The paper presents a practical implementation of a polynomial‑time algorithm for testing total unimodularity (TU) of 0, ±1 matrices, together with two related properties—unimodularity and strong unimodularity. Total unimodularity is a structural condition guaranteeing that every linear program with such a constraint matrix has an integral optimal solution, and it appears in network flow, matching, scheduling, and many other combinatorial optimization problems. Historically, TU testing relied on sophisticated theoretical tools such as Seymour’s decomposition theorem or Truemper’s matroid‑graph approach. While these methods are polynomial in theory, their implementations are intricate, involve deep recursive decompositions, and can be computationally heavy in practice.

The authors adopt a simplified version of a known polynomial test that translates the matrix into a bipartite graph and checks a small set of combinatorial conditions. The algorithm proceeds in four main steps: (1) verify that every entry belongs to {0, ±1} and record the non‑zero pattern; (2) ensure that each row and column contains at most two non‑zero entries—if any exceed this bound the matrix is immediately declared non‑TU; (3) construct a bipartite graph where rows and columns are vertices and each non‑zero entry becomes an edge; (4) locate all 2‑regular subgraphs (i.e., cycles) and test whether each cycle is of even length, which is equivalent to checking that the subgraph is bipartite. The cycle‑parity test is performed with a standard BFS/DFS bipartiteness check. The overall worst‑case time complexity is O(m·n·min(m,n)), where m and n are the numbers of rows and columns, respectively. In practice the authors achieve a lower constant factor by using adjacency‑list representations and the Boost Graph Library (BGL).

Beyond TU, the software also decides (i) unimodularity, which requires only the degree‑bound test because a matrix with all subdeterminants equal to ±1 automatically satisfies the degree condition, and (ii) strong unimodularity, which asks whether the matrix remains unimodular after any row or column permutation. The strong‑unimodularity test is implemented by re‑using the same graph structure and performing a limited set of simulated swaps, avoiding a full recomputation.

Implementation details are thoroughly described. The code is written in modern C++ (C++14) and depends on Boost libraries for graph handling and command‑line parsing. It is released under the Boost Software License, allowing unrestricted commercial and academic use. The command‑line interface accepts common matrix formats (Matrix Market, CSV) and reports the three property decisions together with timing information.

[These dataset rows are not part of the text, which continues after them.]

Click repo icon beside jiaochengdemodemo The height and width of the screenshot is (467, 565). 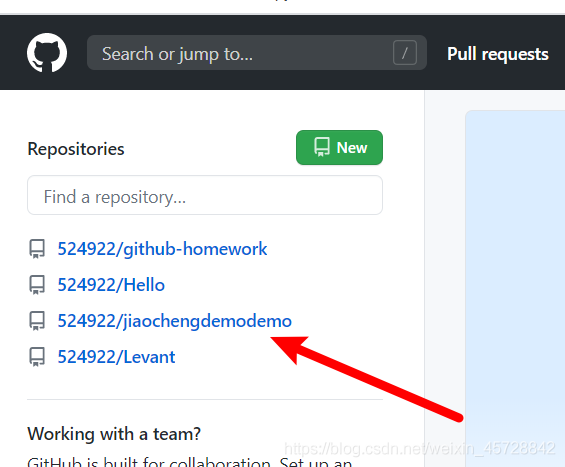click(x=37, y=321)
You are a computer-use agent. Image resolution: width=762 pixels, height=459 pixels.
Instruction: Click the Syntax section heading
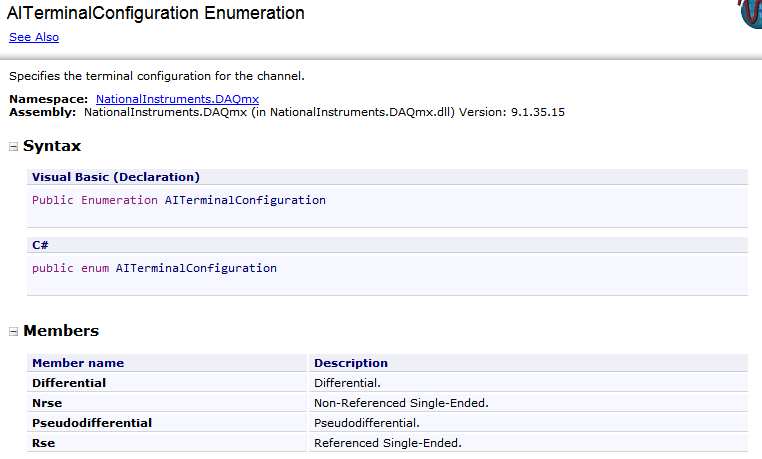[x=52, y=146]
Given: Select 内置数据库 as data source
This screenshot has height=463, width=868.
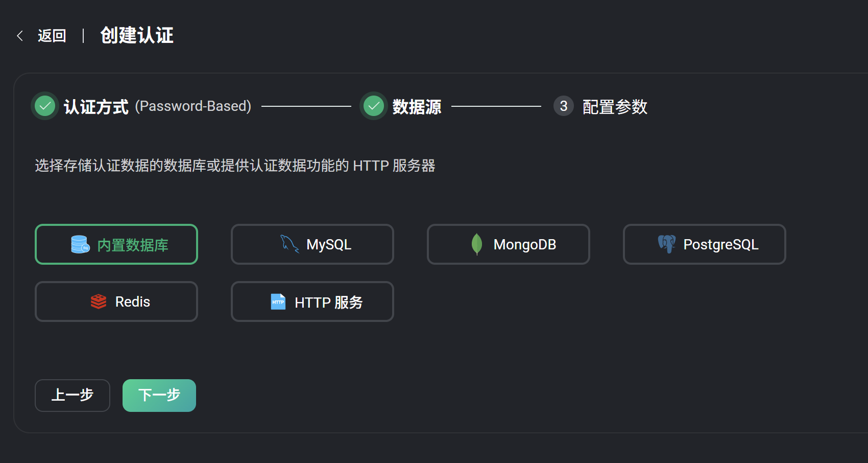Looking at the screenshot, I should click(x=116, y=244).
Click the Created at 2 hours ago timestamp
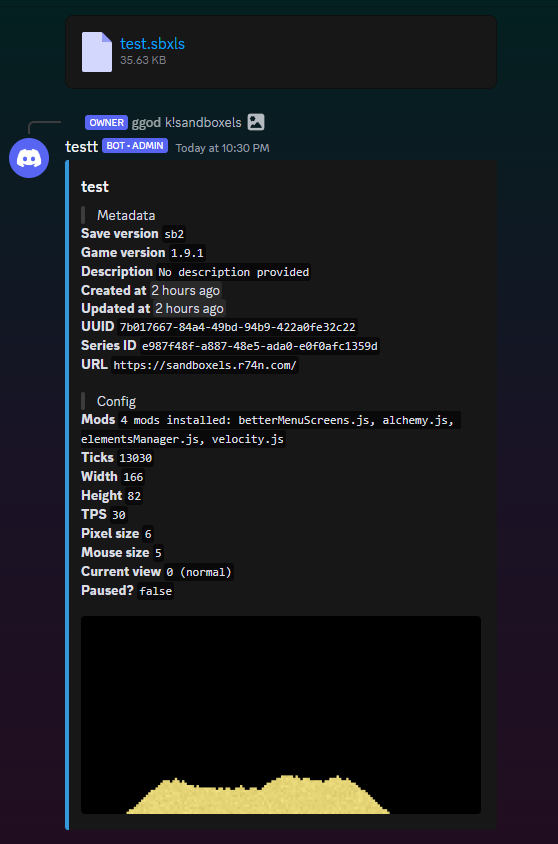Viewport: 558px width, 844px height. 186,291
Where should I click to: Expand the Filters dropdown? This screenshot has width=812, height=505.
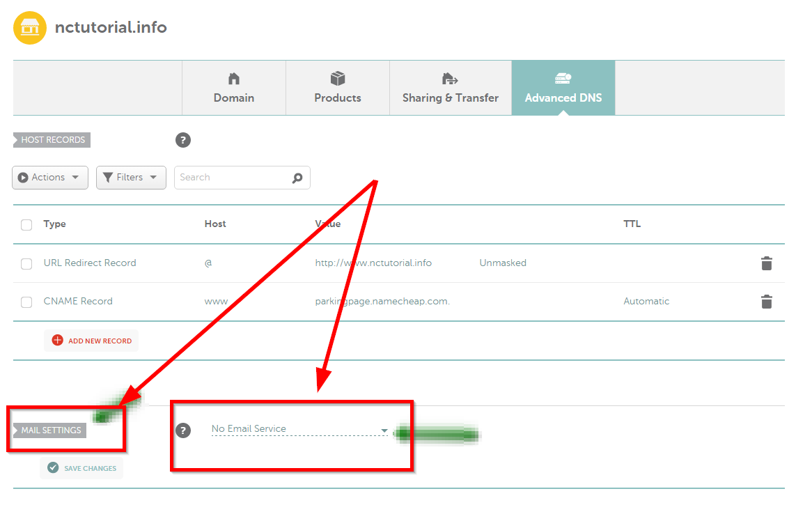(x=131, y=178)
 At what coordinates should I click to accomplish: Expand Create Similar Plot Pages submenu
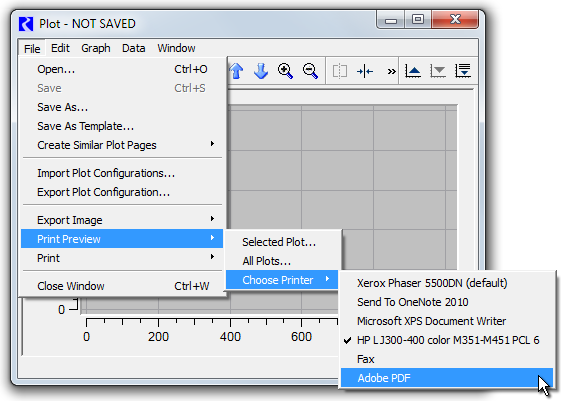(122, 145)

Experimental evaluation covers three data families: (a) randomly generated 0‑±1 matrices ranging from 100 × 100 to 2000 × 2000, (b) real‑world network design matrices (e.g., power‑grid incidence matrices, transportation routing matrices), and (c) benchmark instances from the MIPLIB collection that are known to be TU or non‑TU. The authors compare their implementation against a reference implementation of Seymour’s decomposition algorithm. Accuracy is perfect—every instance receives the same classification as the reference. In terms of performance, the simplified test is on average 30 %–50 % faster, with particularly noticeable gains on medium‑sized instances (500 × 500 to 1500 × 1500). Memory consumption is modest for small and medium matrices but grows sharply for very large instances because the bipartite graph construction stores all edges explicitly. The authors note this as a limitation and suggest future work on streaming or external‑memory graph construction.

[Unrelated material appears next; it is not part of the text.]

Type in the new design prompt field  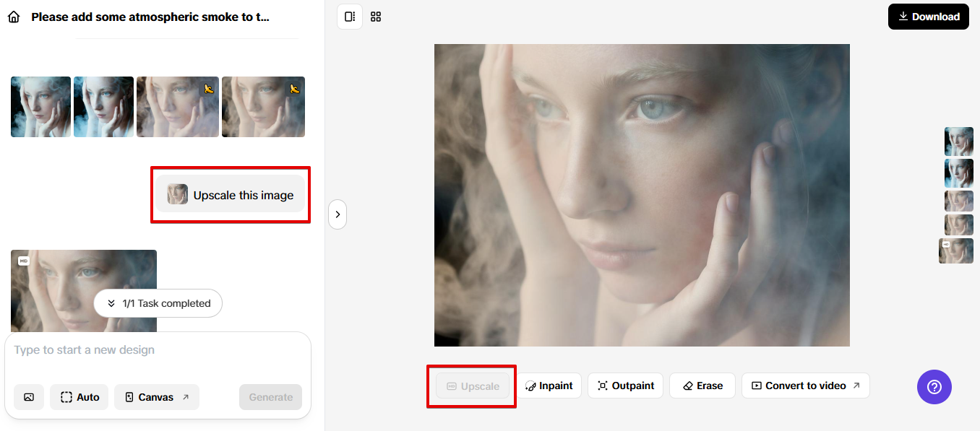[x=158, y=350]
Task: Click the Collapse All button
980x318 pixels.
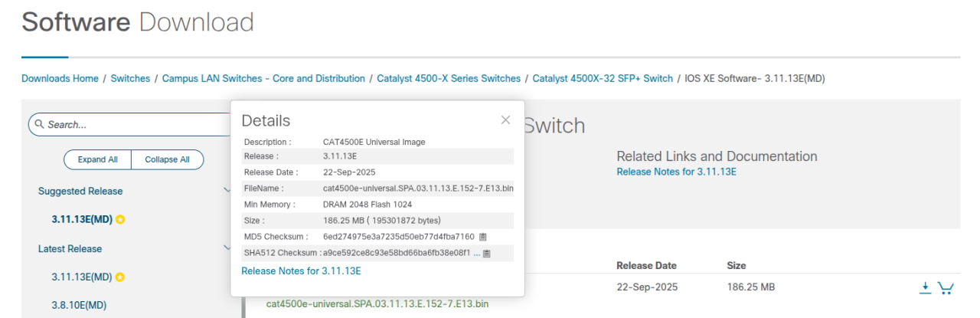Action: [x=167, y=159]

The discussion highlights the trade‑off between algorithmic simplicity and scalability. While the current approach dramatically lowers implementation complexity and delivers solid speedups, it still inherits the O(n³) worst‑case behavior of many combinatorial tests and may become memory‑bound on matrices with millions of non‑zeros. Potential extensions include parallel BFS/DFS, incremental graph updates for strong unimodularity, and tighter integration with matroid‑theoretic criteria to prune unnecessary subgraph searches.

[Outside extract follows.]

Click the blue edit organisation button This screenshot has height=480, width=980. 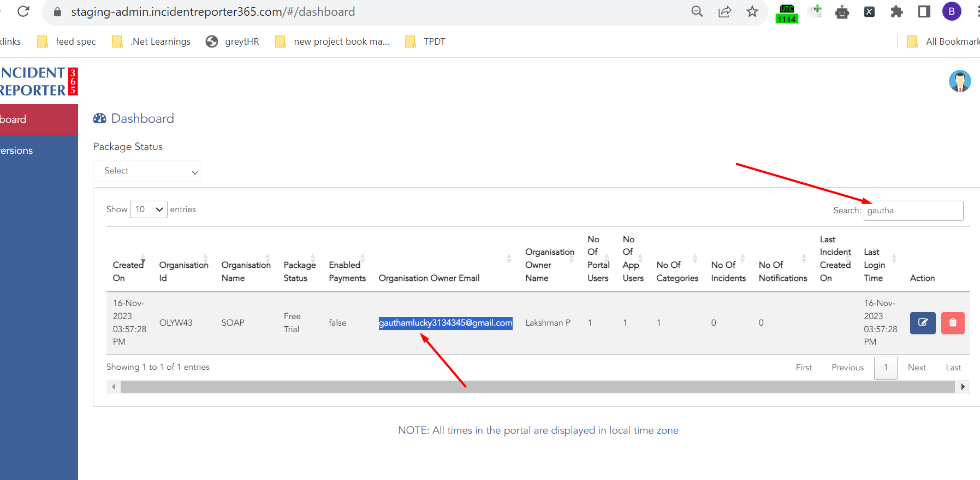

In conclusion, the paper delivers a usable, open‑source tool for total unimodularity testing that bridges the gap between deep theoretical algorithms and practical software engineering. By providing source code under a permissive license, the authors enable immediate adoption in academic research and industrial optimization pipelines, and they lay out a clear roadmap for further enhancements in scalability and theoretical coverage.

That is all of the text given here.